隣人愛を説くキリスト教も、第二次世界大戦への参戦直前に日本国内のプロテスタント系の33教派が統合して日本基督教団が設立されます。代表者は伊勢神宮に教団の設立を報告し、「日本基督教団より大東亜共栄圏に在る基督教徒に送る書翰」など大東亜共栄圏のプロパガンダ作成に協力しています。

日本基督教団より大東亜共栄圏に在る基督教徒に送る書翰

 われらは聖書に基づく洞察と認識とによって彼らの現状を憐れむと共に、この不正不義を許すべからざるものとして憎まずにはいられない。

 日本はこの敵性国家群の不正義に対してあらゆる平和的手段に出でたるにもかかわらず、彼らの傲慢は遂にこれを容れず、日本は自存自衛の必要上敢然と干戈を取って立った。しかも緒戦以来皇軍によって挙げられた諸戦果とその跡に打ち樹てられた諸事実とは、わが日本の聖戦の意義をいよいよ明確に表示しつつあるではないか。彼らの不正不義から東亜諸民族が解放されることは神の聖なる意志である。「神は高ぶる者を拒ぎ、謙る者に恩恵を与え給う」(ヤコブ書四・八)。それでは米英の高ぶりは何によって排撃されるであろうか。皇軍の将兵によってであり、地上の正義のために立ち上がった東亜諸民族の手によってである。そして諸君の民族がこの大聖戦にわれら日本と共に同甘共苦、所期の目的を達成するまで戦い抜こうと深く決意し、欣然参加協力せられたことによって、大東亜の天地には、われら日本人と共に諸君の、すなわち大東亜諸民族の一大解放の戦い、サタンの狂暴に対する一大殲滅戦の進軍を告ぐる角笛は高らかに吹き鳴らされたのである。聖にして義なる神よ、願わくは起き給え、しかしてわれらの出てゆく途に常に共に在して、行く手を照らし助け導き給え。兄弟たちよ、諸君とわれらとを結ぶ第一の絆は、われらが相共にこの聖戦に出て征く戦友同志であるという深い意識である。

 先代先覚者によって薫陶された第二、第三の後継者たちも大君に捧ぐる清明心と隣人を敬愛する情誼と千万人といえども我往かんという勇気とをもって地上的一切の栄達を擲ち、キリスト教に把えられつつ後のものを忘れ前方の目標を追い求めていった。そして個人主義・自然主義・社会主義・無政府主義・共産主義などの諸思想が猛り狂い、怒濤のごとく押し寄せて来る大正時代より昭和の初期にかけて、よくこれに戦いを挑み、キリストの真理を護り、肇国の大義に生き抜いたのである。これら日本キリスト教の指導者たちを偲ぶにつけても、わが国体の本義と日本精神の美しくて厳しいものが遺憾なく発揚せられた事実を想起し感慨無量である。

● **データ**:
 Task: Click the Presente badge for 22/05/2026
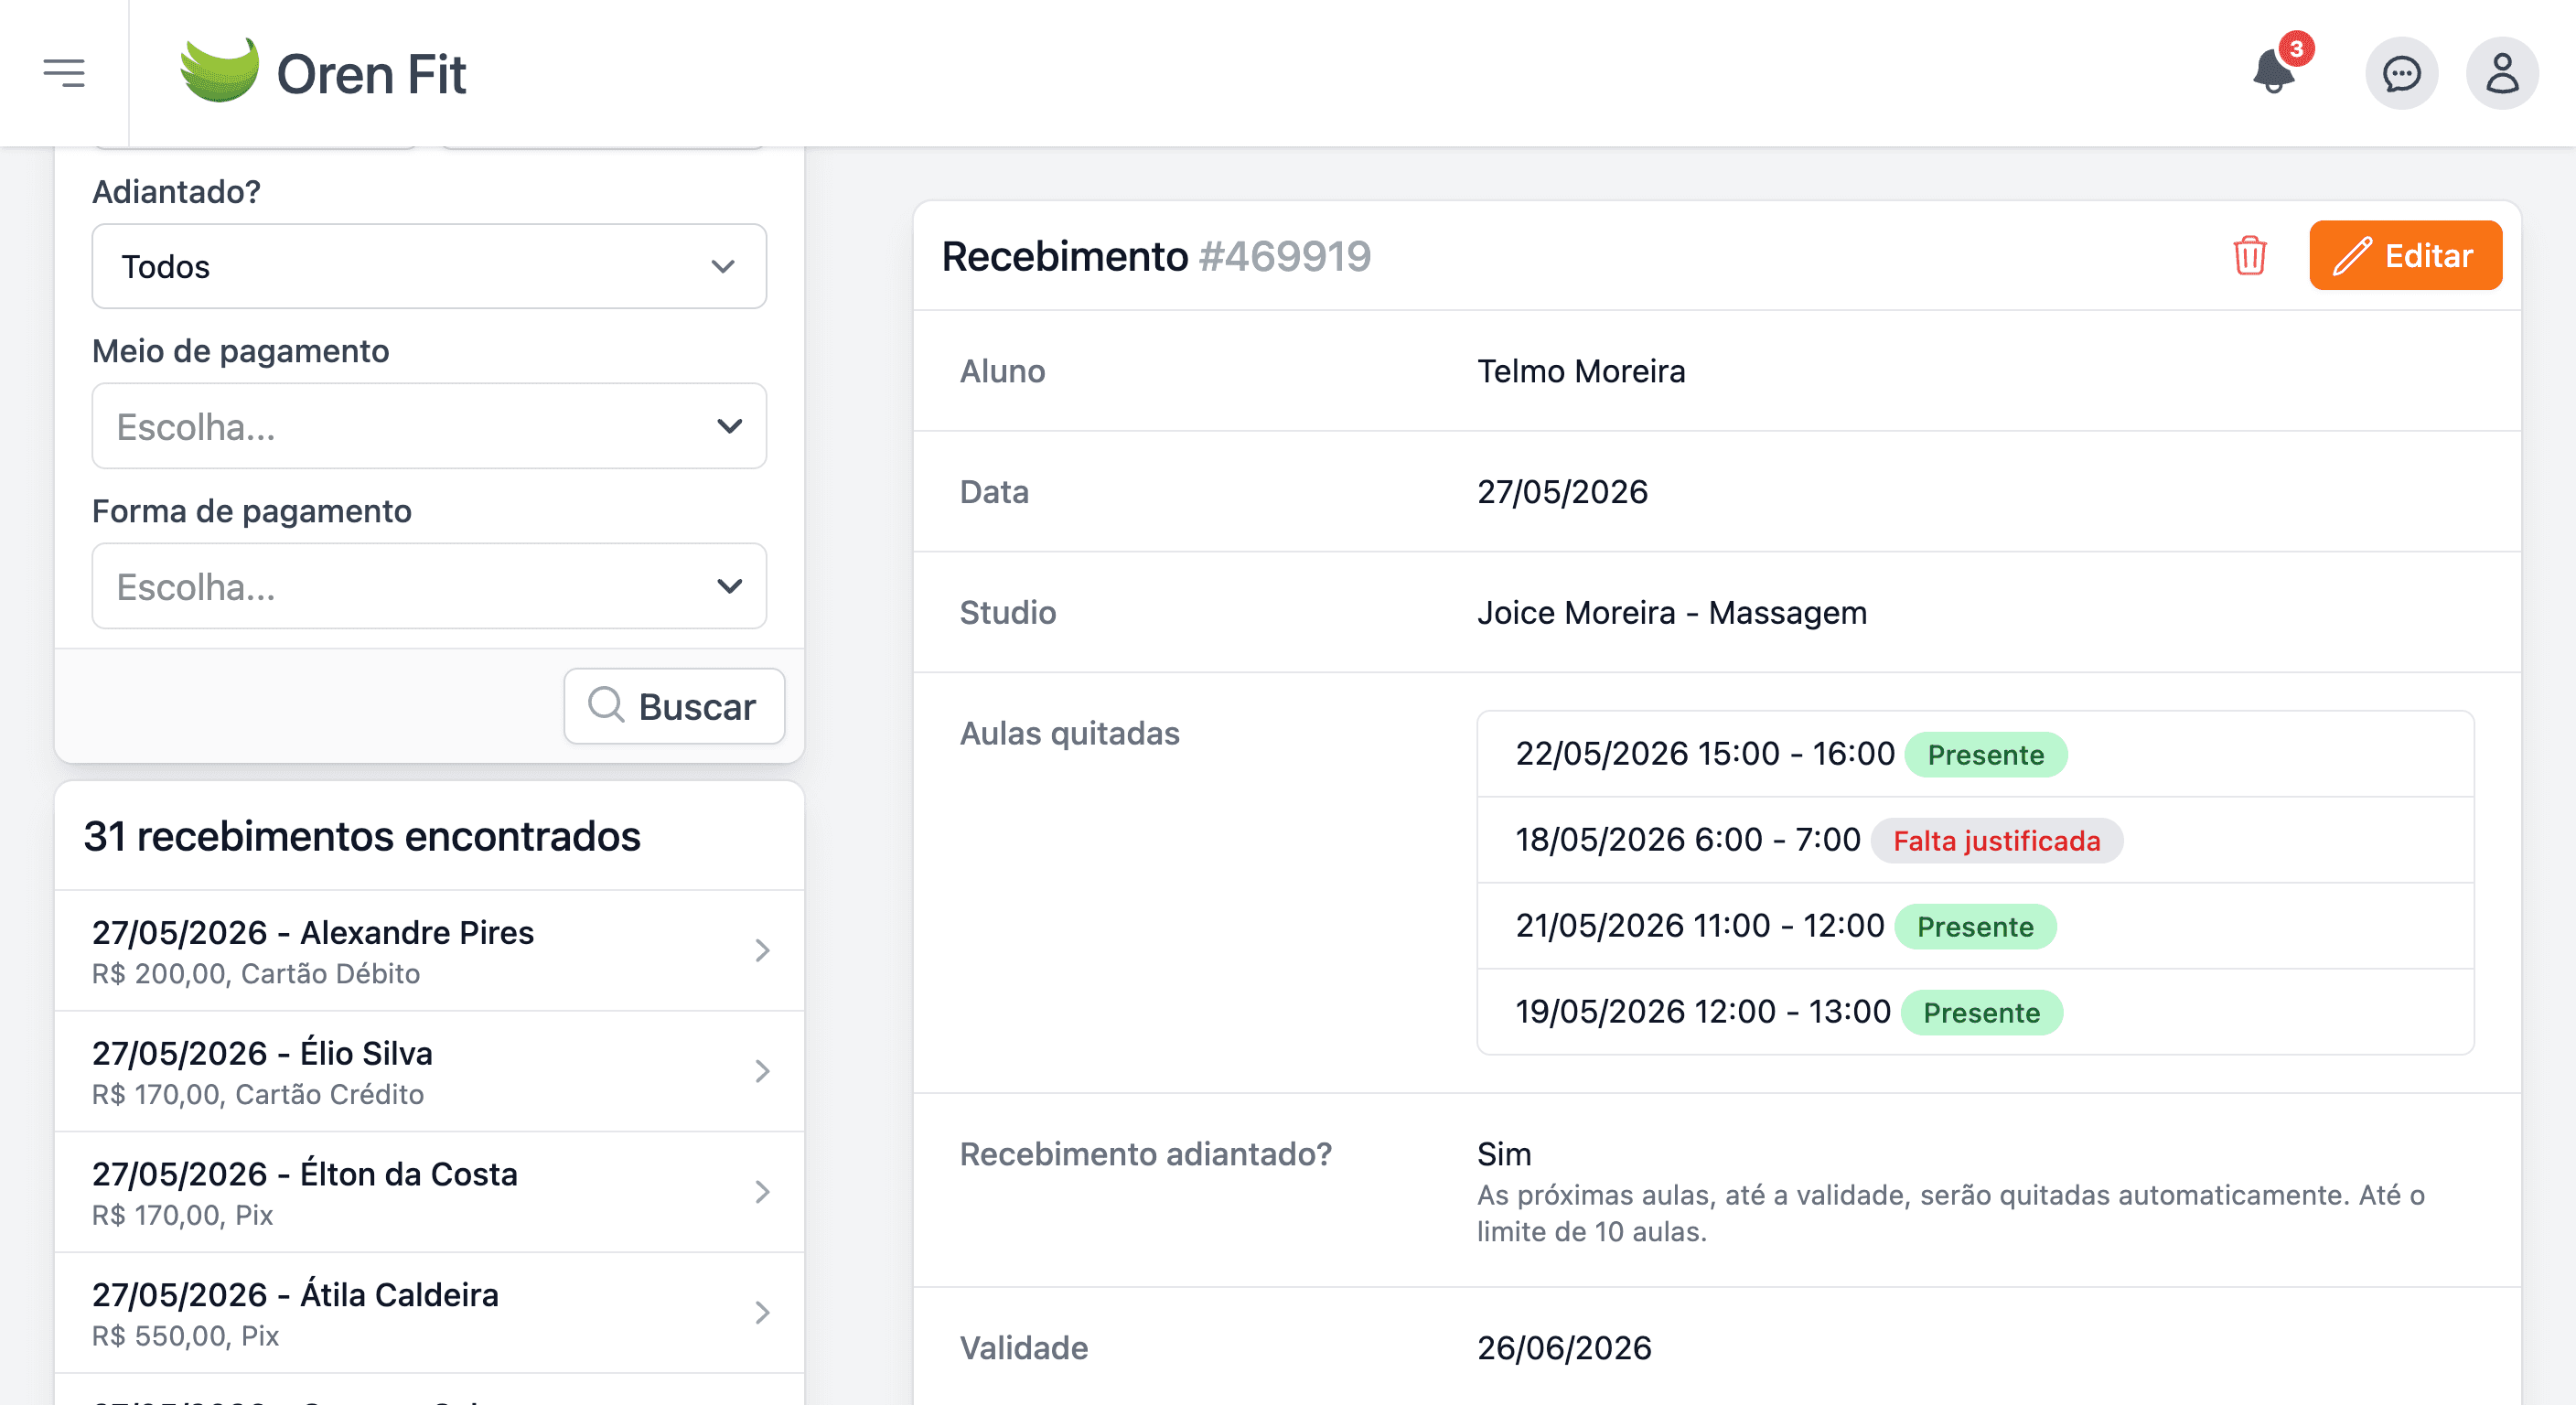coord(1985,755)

● **課題**:
抜粋の「われらは聖書に基づく洞察と認」から「であるという深い意識である。」までを、「皇軍」を「日本軍」に差し替えて書き直してください。

● **最終結果**:
われらは聖書に基づく洞察と認識とによって彼らの現状を憐れむと共に、この不正不義を許すべからざるものとして憎まずにはいられない。

 日本はこの敵性国家群の不正義に対してあらゆる平和的手段に出でたるにもかかわらず、彼らの傲慢は遂にこれを容れず、日本は自存自衛の必要上敢然と干戈を取って立った。しかも緒戦以来日本軍によって挙げられた諸戦果とその跡に打ち樹てられた諸事実とは、わが日本の聖戦の意義をいよいよ明確に表示しつつあるではないか。彼らの不正不義から東亜諸民族が解放されることは神の聖なる意志である。「神は高ぶる者を拒ぎ、謙る者に恩恵を与え給う」(ヤコブ書四・八)。それでは米英の高ぶりは何によって排撃されるであろうか。日本軍の将兵によってであり、地上の正義のために立ち上がった東亜諸民族の手によってである。そして諸君の民族がこの大聖戦にわれら日本と共に同甘共苦、所期の目的を達成するまで戦い抜こうと深く決意し、欣然参加協力せられたことによって、大東亜の天地には、われら日本人と共に諸君の、すなわち大東亜諸民族の一大解放の戦い、サタンの狂暴に対する一大殲滅戦の進軍を告ぐる角笛は高らかに吹き鳴らされたのである。聖にして義なる神よ、願わくは起き給え、しかしてわれらの出てゆく途に常に共に在して、行く手を照らし助け導き給え。兄弟たちよ、諸君とわれらとを結ぶ第一の絆は、われらが相共にこの聖戦に出て征く戦友同志であるという深い意識である。